======== Brano fornito ========

La cantautrice dei Florence + the Machine è l’ibrido perfetto, con il carisma di una rockstar e i virtuosismi di una vincitrice di X Factor

Florence Welch, foto di Tom Beard

Florence Welch, foto di Tom Beard

Tutto mi sarei aspettato dalla vita, tranne che a un certo punto avrei avuto quasi trent’anni, che avrei guardato con nostalgia agli Anni Zero e con una inedita serenità a tutta quell’estetica fatta di tatuaggi di triangoli, cappelli neri a tesa larga, pantaloni stretti e in generale a quei discorsi delle persone che sono tornate illuminate da un mese di vacanza studio a Londra «che è una città troppo avanti, con tutti quei negozi di dischi e locali dove suonano ogni sera band emergenti» etc etc.

Non sono mai stato un fan dei Florence + The Machine, però da quando hanno annunciato l’uscita del nuovo album High as hope, anticipato dai singoli Sky full of song e il recentissimo Hunger, mi è capitato di riascoltarli e soprattutto di inserirli all’interno di un discorso da bar più ampio, legato appunto alla nostalgia per gli Anni Zero, che porto avanti da mesi o forse da anni con un paio di amici che si dividono tra chi li considera una specie di medioevo e chi l’ultimo decennio degno di nota per la storia della musica. Sì, lo so, i miei discorsi da bar sono molto avvincenti, ma comunque, tornando agli Anni Zero e ai Florence + The Machine, che sono figli e al tempo stesso dei rappresentanti di quel periodo, avendo esordito nel 2009 con Lungs – che scherzando e ridendo sta per compiere dieci anni, che si sentono tutti, a partire da quell’ukulele con cui inizia “Dog days are over” – è il caso di chiedersi, tanto per citare quelli che tornano dalla vacanza studio a Londra: ma quanto stava avanti Florence Welch? Tantissimo e bisogna dargliene atto.

Florence Welch è l’ibrido perfetto, con il carisma di una rockstar e i virtuosismi di una vincitrice di X Factor. È la frontman del futuro, una specie di via di mezzo tra Lana del Rey e Nico, con le sue fattezze nordiche e i suoi sette metri d’altezza, le trecce, i lunghi vestiti floreali che le conferiscono un’estetica da Lady Godiva del rock pop contemporaneo, che regge sia per cantare affianco a Mick Jagger, che per una foto in posa su Instagram.

A fine giugno uscirà finalmente il quarto album dei Florence + The Machine, a distanza di tre anni da How big, how blue, how beautiful, il disco che sancirà probabilmente la maturità della cantautrice londinese, che da sempre ha travisato nei testi tantissimi aspetti della sua vita privata, a partire ovviamente dai patemi d’amore, fino alla depressione.

Oggi il tema principale sembra essere una certa consapevolezza: in Hunger sembra parlare da sorella maggiore su droghe e sulla percezione del proprio aspetto fisico, e in generale con una certa saggezza nei confronti di tutto ciò che rende vulnerabile un adolescente, anche perché pure lei ora è alle prese coi suoi trent’anni e di recente ha dichiarato di aver smesso di sbronzarsi dopo le estenuanti tournée e che questo l’ha aiutata a tornare in studio più facilmente.

Insomma forse anche Florence ripensa con nostalgia agli Anni Zero, così come pure a lei è toccato mettere la testa a posto, di sicuro tutto mi sarei aspettato dalla vita, tranne che avrei detto quanto sto per dire: è in lei che risiede l’eredità di una iconografia femminile credibile nel panorama musicale odierno e bisogna dargliene atto.

======== Materiale fornito ========

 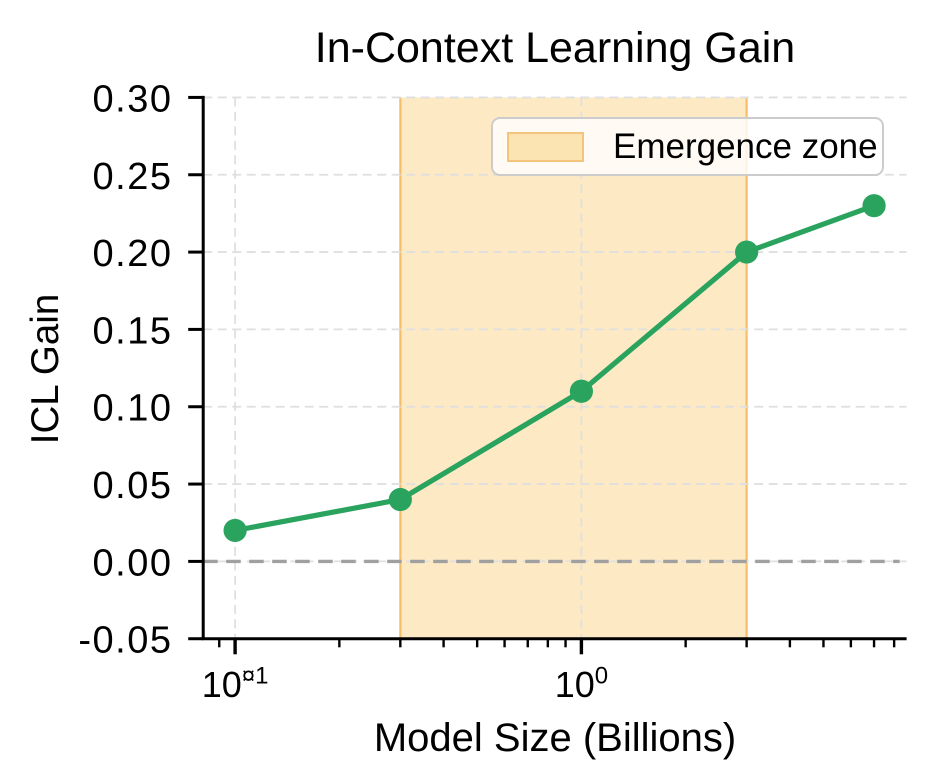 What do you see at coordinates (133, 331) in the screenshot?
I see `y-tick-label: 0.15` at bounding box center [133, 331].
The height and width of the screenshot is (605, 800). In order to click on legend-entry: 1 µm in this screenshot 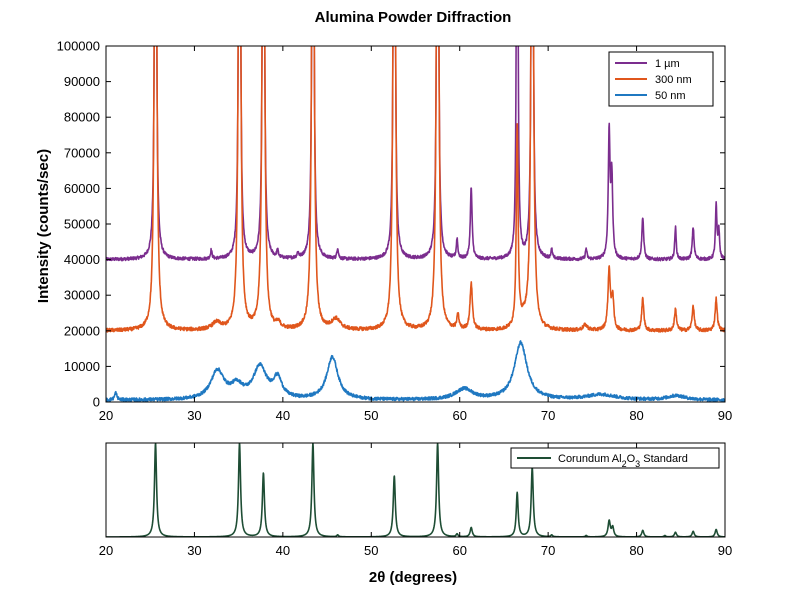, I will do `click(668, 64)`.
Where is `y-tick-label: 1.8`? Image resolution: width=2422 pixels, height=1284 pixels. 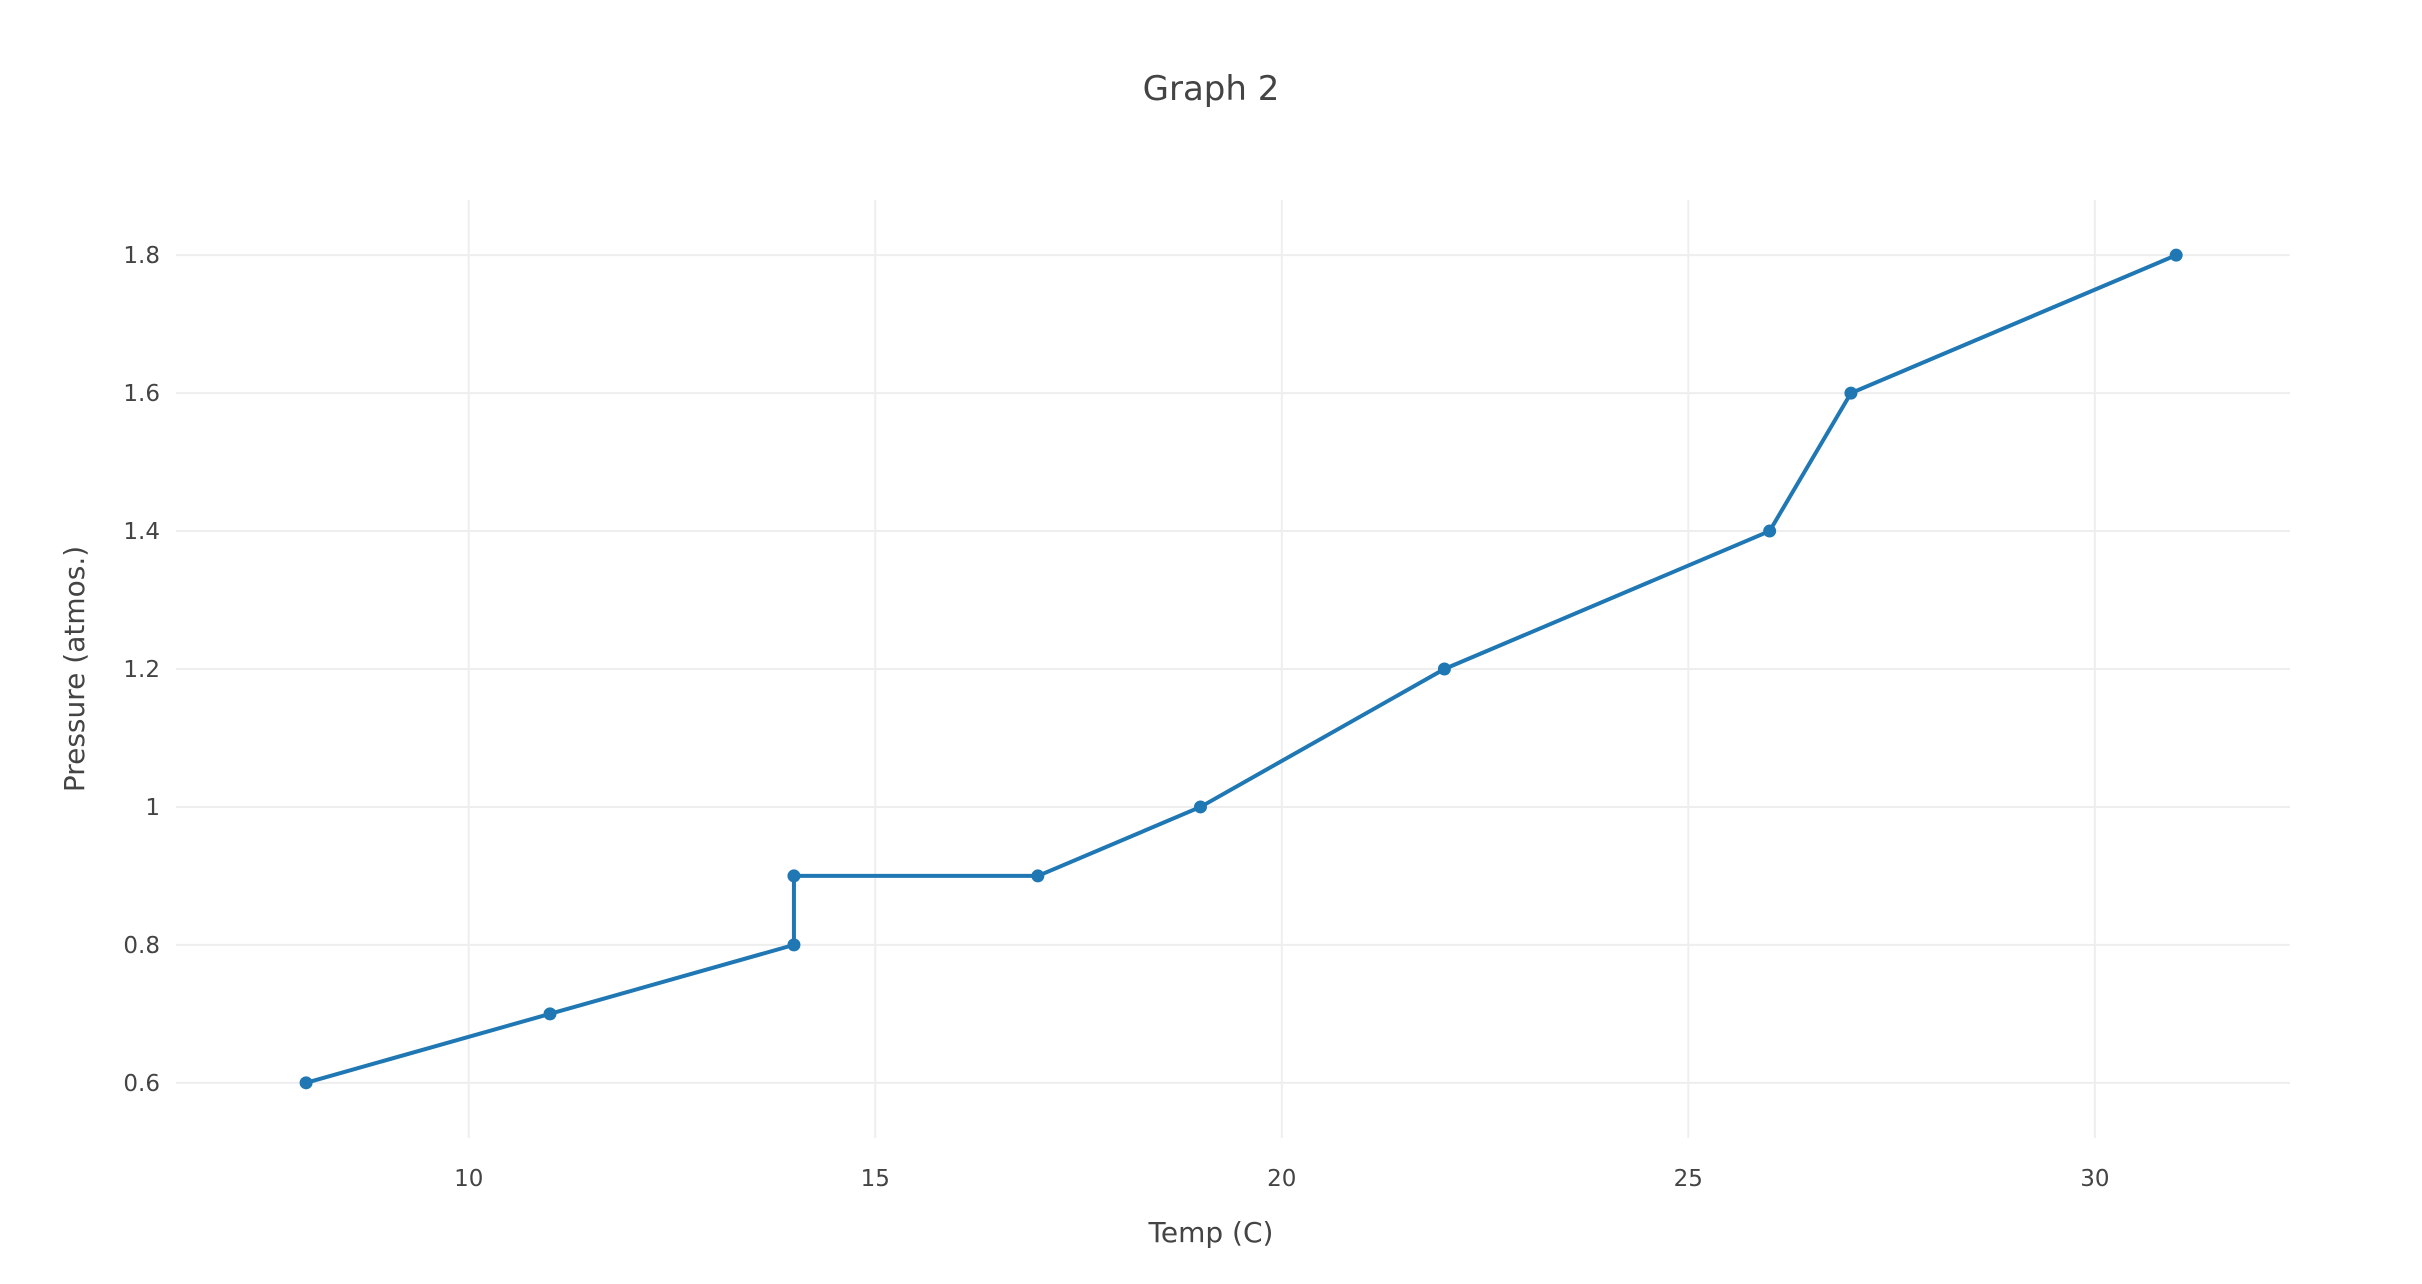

========

**Dettagli esercizio:**
Riporti senza alcuna modifica la parte del brano su Florence Welch che inizia con "Florence Welch è" e termina con "fino alla depressione.".

**Area risposta:**
Florence Welch è l’ibrido perfetto, con il carisma di una rockstar e i virtuosismi di una vincitrice di X Factor. È la frontman del futuro, una specie di via di mezzo tra Lana del Rey e Nico, con le sue fattezze nordiche e i suoi sette metri d’altezza, le trecce, i lunghi vestiti floreali che le conferiscono un’estetica da Lady Godiva del rock pop contemporaneo, che regge sia per cantare affianco a Mick Jagger, che per una foto in posa su Instagram.

A fine giugno uscirà finalmente il quarto album dei Florence + The Machine, a distanza di tre anni da How big, how blue, how beautiful, il disco che sancirà probabilmente la maturità della cantautrice londinese, che da sempre ha travisato nei testi tantissimi aspetti della sua vita privata, a partire ovviamente dai patemi d’amore, fino alla depressione.